LATIFI’S STRONGEST QUALIFYING PERFORMANCE
F1 rookie Latifi’s qualifying performance for much of the season have looked poor in comparison to Russell’s, but his underlying pace has been better than the timing sheets on Saturday afternoons suggested.
At Mugello, he showed his strongest pace relative to Russell, having been ahead on the first two qualifying runs, first by a tenth of a second then by 0.155s before understeer on his final lap prevented him improving and led to him slipping behind.
On average, Latifi is just over half-a-second off Russell in qualifying so far this year, but he reduced the gap to 0.088s at Mugello, having been only 0.130s off at Monza.
“He is getting better and better,” said Robson when asked about Latifi’s qualifying progress.
“Obviously, he had to take over the reins this morning. He was very good at adapting to that and picking up the best most important test for the team.
“Getting to do the runs did build the momentum going into qualifying that George didn’t have, but he did a very good job.

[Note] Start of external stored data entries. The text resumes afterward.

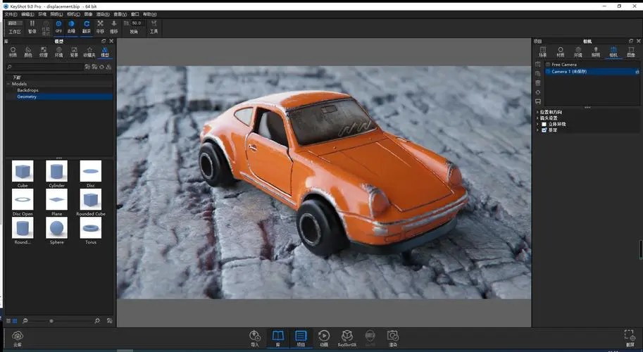Screen dimensions: 643x352
Task: Select the Pan (平移) camera tool
Action: [x=100, y=25]
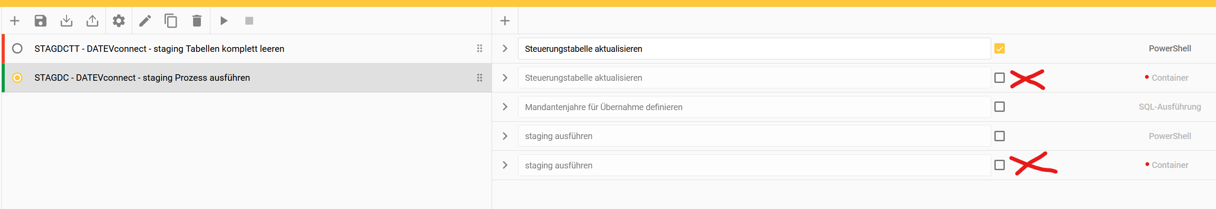Screen dimensions: 1216x209
Task: Click the download import icon
Action: 67,21
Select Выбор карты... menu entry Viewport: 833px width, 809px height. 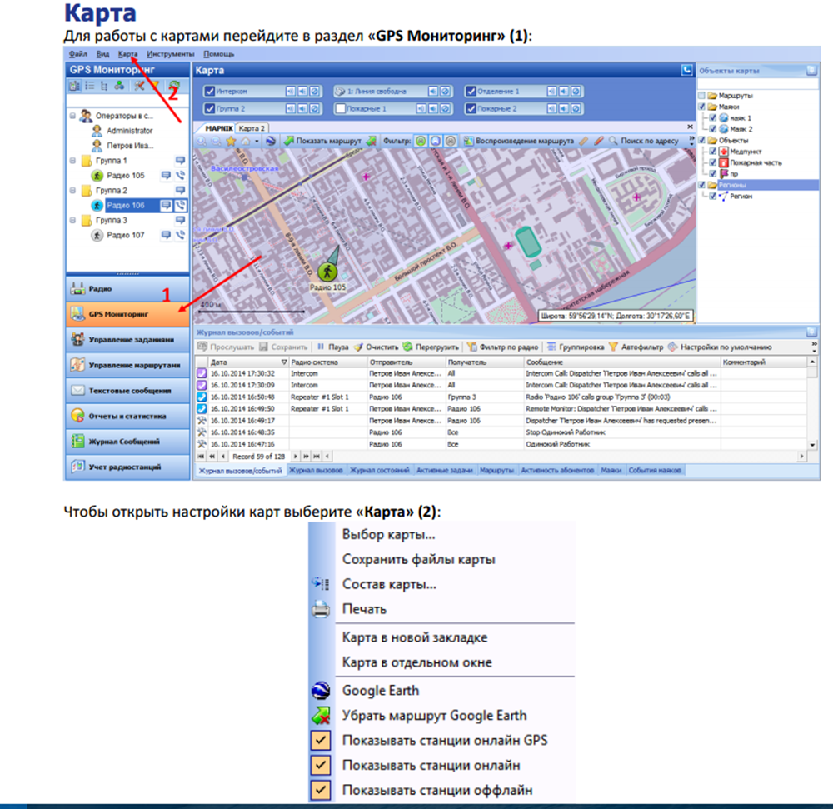pyautogui.click(x=388, y=534)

“His first run was Q1 was very good and he was able to chip away at it. Unfortunately for him, on that final lap I think some of the understeer was because probably we misjudged how much front wing to add during the session, which is one of those things that I think in other circuits we would have had a better idea of.
“But on top of that, I think he didn’t quite get the tyre preparation he was after just with a little bit of traffic.”
While this improvement didn’t add up to his best qualifying performance in terms of position given he reached Q2 in Hungary, it does suggest Russell will be under pressure as he bids to extend his qualifying ‘victory’ streak over the rest of the season.